Assuming you place it in a file called mymodule.rb with the Ruby path, you would then update your Apache configuration to point to it as follows:

<IfModule ruby_module>

# Phase 1 -- Apache to ModRuby
AddHandler ruby-rhtml-handler .rhtml
AddHandler ruby-script-handler .rb .ruby

# Phase 2 -- ModRuby to Ruby
RubyDefaultHandlerModule 'mymodule'
RubyDefaultHandlerClass  'MyModule::Handler'

</IfModule>

Now all RHTML and CGI script handlers will be handled by your module.

1.2. RHTML Handlers

ModRuby uses an RHTML framework that works exactly like eRuby to parse RHTML files. ModRuby originally used eRuby for RHTML processing, but there were problems getting it to work with Ruby 1.9.1 when it came out. This led to the development of an eRuby clone — the ModRuby RHTML parser — a flex-based scanner which is compiled directly into mod_ruby as a native Ruby C extension. It exactly follows the rules of eRuby. Thus all of the rules in eRuby apply to creating RHTML documents in ModRuby. Just to be complete, let's cover the gamut of RHTML (which may take at most a paragraph).

Note

ModRuby includes an alternate RHTML delimiter syntax. In addition to angle brackets, braces can be used instead. This form supports embeddeding RHTML within XHTML, XML, etc. where the angle brackets can cause problems.

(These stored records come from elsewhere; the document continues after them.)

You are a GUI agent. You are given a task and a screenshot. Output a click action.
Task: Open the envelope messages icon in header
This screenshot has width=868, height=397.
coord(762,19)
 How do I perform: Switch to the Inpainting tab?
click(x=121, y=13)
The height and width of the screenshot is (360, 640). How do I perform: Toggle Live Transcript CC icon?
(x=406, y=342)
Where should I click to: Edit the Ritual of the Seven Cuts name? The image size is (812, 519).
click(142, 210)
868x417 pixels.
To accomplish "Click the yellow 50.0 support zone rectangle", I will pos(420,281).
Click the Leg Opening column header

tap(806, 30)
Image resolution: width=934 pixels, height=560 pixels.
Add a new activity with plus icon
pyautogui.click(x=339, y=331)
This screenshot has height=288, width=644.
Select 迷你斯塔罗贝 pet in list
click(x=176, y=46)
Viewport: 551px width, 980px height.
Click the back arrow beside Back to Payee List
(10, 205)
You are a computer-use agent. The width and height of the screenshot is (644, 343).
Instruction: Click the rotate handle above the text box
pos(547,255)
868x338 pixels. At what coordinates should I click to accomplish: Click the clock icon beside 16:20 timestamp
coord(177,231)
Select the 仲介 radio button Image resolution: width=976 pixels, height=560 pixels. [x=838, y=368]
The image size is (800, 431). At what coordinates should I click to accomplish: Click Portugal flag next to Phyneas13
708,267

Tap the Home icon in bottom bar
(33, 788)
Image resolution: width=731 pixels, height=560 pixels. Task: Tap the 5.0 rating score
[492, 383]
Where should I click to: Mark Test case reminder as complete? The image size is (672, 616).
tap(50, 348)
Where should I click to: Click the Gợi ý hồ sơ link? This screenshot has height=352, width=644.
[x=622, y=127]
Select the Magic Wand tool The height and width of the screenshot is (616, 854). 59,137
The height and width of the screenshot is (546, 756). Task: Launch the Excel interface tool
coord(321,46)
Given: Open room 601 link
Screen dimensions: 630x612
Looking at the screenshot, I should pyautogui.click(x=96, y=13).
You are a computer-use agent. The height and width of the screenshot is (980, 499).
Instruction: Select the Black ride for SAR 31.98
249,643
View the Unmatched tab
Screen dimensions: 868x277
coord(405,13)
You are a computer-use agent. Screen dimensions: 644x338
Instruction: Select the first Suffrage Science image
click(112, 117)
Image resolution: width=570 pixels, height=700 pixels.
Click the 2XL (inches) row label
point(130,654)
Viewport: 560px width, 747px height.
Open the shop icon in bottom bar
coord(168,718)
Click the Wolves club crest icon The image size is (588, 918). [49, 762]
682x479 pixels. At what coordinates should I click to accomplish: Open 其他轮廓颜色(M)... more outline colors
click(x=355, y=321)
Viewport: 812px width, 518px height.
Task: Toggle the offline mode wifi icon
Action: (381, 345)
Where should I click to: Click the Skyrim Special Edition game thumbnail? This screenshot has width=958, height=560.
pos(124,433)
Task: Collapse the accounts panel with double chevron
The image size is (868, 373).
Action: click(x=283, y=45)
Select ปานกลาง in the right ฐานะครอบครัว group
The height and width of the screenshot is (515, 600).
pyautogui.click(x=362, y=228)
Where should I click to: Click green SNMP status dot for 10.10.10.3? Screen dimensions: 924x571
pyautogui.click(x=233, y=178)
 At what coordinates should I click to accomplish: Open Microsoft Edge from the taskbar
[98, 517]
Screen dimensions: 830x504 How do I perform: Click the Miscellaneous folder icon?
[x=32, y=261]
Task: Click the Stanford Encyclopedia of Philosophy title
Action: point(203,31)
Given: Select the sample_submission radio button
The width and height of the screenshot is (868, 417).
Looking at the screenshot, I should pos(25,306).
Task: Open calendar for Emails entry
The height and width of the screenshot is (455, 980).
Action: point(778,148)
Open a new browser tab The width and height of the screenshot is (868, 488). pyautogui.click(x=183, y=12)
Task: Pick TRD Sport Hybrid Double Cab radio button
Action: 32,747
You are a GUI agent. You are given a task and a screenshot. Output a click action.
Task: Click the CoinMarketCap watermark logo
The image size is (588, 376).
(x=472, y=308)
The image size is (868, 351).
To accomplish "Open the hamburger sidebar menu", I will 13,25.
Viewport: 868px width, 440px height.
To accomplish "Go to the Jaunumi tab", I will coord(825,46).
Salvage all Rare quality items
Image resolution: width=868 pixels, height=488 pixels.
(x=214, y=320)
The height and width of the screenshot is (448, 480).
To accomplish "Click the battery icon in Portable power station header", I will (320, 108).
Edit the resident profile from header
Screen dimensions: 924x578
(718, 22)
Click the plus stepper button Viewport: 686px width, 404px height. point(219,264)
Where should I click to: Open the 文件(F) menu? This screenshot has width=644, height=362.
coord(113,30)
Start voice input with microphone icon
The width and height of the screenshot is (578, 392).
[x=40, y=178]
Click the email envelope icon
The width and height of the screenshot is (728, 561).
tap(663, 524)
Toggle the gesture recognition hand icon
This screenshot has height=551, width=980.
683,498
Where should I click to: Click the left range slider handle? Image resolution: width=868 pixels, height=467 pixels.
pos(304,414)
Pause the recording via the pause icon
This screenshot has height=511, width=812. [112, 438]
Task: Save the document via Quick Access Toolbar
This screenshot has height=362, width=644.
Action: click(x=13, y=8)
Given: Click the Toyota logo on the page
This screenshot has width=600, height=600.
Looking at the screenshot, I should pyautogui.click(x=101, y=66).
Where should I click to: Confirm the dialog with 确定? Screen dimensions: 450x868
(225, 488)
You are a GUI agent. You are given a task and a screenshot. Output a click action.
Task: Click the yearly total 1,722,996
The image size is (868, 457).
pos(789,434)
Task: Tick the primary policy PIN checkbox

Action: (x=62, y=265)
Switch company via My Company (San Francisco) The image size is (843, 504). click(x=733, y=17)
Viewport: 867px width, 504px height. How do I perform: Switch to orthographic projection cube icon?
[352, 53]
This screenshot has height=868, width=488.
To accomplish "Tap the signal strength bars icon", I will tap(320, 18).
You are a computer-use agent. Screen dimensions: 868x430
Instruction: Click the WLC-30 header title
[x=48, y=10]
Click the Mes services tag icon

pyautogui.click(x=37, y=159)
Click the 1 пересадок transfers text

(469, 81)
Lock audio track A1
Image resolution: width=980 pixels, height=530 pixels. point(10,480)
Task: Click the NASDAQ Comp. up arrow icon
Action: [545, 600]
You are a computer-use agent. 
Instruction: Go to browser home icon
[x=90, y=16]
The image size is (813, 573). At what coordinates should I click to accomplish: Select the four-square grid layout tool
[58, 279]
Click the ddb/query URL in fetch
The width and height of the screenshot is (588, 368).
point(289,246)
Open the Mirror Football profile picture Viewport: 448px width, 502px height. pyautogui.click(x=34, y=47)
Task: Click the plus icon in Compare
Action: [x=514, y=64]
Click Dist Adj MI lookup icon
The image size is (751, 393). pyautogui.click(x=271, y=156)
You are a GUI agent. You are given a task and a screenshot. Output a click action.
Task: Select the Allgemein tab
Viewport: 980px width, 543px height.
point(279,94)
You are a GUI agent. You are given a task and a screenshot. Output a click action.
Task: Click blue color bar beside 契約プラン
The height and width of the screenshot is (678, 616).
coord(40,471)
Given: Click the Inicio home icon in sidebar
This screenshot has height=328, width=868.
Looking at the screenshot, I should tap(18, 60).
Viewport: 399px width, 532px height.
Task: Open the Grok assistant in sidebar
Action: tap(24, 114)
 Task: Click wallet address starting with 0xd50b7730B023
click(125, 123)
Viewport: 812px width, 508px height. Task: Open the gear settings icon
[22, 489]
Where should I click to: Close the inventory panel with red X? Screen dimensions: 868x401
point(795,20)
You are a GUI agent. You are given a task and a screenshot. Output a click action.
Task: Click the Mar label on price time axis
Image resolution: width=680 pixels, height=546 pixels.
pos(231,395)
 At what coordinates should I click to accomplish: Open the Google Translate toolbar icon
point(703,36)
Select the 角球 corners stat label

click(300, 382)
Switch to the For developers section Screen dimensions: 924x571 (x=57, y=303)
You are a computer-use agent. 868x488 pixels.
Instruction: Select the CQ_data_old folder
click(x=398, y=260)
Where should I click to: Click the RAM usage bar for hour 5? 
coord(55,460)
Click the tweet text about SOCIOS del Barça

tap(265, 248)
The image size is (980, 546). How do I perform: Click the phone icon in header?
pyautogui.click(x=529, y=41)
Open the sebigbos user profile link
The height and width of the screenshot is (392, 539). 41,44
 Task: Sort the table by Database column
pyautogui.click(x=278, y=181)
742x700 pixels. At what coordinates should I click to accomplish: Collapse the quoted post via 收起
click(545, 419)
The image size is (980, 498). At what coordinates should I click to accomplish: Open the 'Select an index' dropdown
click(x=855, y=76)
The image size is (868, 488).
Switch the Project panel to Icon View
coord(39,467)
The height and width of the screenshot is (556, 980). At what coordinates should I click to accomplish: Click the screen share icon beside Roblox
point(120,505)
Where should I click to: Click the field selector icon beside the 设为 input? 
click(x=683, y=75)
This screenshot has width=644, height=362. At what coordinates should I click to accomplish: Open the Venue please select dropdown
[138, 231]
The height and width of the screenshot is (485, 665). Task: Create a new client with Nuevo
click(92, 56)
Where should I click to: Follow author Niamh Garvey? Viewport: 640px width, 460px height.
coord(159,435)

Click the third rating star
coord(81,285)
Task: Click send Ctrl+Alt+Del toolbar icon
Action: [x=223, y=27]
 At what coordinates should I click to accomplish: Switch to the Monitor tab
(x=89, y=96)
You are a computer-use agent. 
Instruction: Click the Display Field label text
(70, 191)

Let’s begin with the obligatory example: helloworld.rhtml, which is as follows:

Hello World. This is <%=ModRuby.name%>

If you don’t already have the page loaded, you this link and look at the result. Simple enough.

RHTML allows you to embed Ruby code in text and run it in the order that it appears. There are three basic constructs for embedding code. First there is embedding an entire chunk of code, as follows:

Here is some text
<%
puts "Inside these delimiters, here is Ruby code"
%>

Outside it's just plain text again.

Then there is inline printing:

Printing text <%="in line"%>

Whenever RHTML sees the <%= opening tag, it prints everything that follows. You can think of the equals sign as shorthand for a puts command. Then there is a third construct which is really a function of the first. You can express blocks over several segements of code and text as follows:

<%array.each do |something|%>
This entire text block will be printed with the current
value of <%="something%> for each iteration of the loop.
<%end%>

And that's about it — RHTML in a nutshell.

1.3. Framework Handlers

Framework handlers are more flexible than script handlers and have extended features. There is no default implementation for framework handlers. Basically, ModRuby passes your Ruby method an Apache request object and you’re on your own.

Framework handlers are implemented using the ruby-handler C function in the ModRuby module. One way to declare a framework handler is by using the AddHandler directive like above. Say for instance we wanted to create a handler for “sheepdip” files (which we designate as having a .dip extension). We could start by doing the following:

<IfModule ruby_module>

AddHandler ruby-handler .dip

</IfModule>

There’s phase 1. Going this route, we now use the DefaultHandler variables for phase 2 — connecting the framework handler to a Ruby method. We specify the module/class/handler using the RubyDefaultHandlerModule, RubyDefaultHandlerClass and the (new) RubyDefaultHandlerMethod directive, respectively. Notice already one difference between framework handlers and script handlers: you can specify the Ruby method name via the RubyDefaultHandlerMethod directive. Whereas the method name is fixed in script handlers, it’s parameterized in framework handlers.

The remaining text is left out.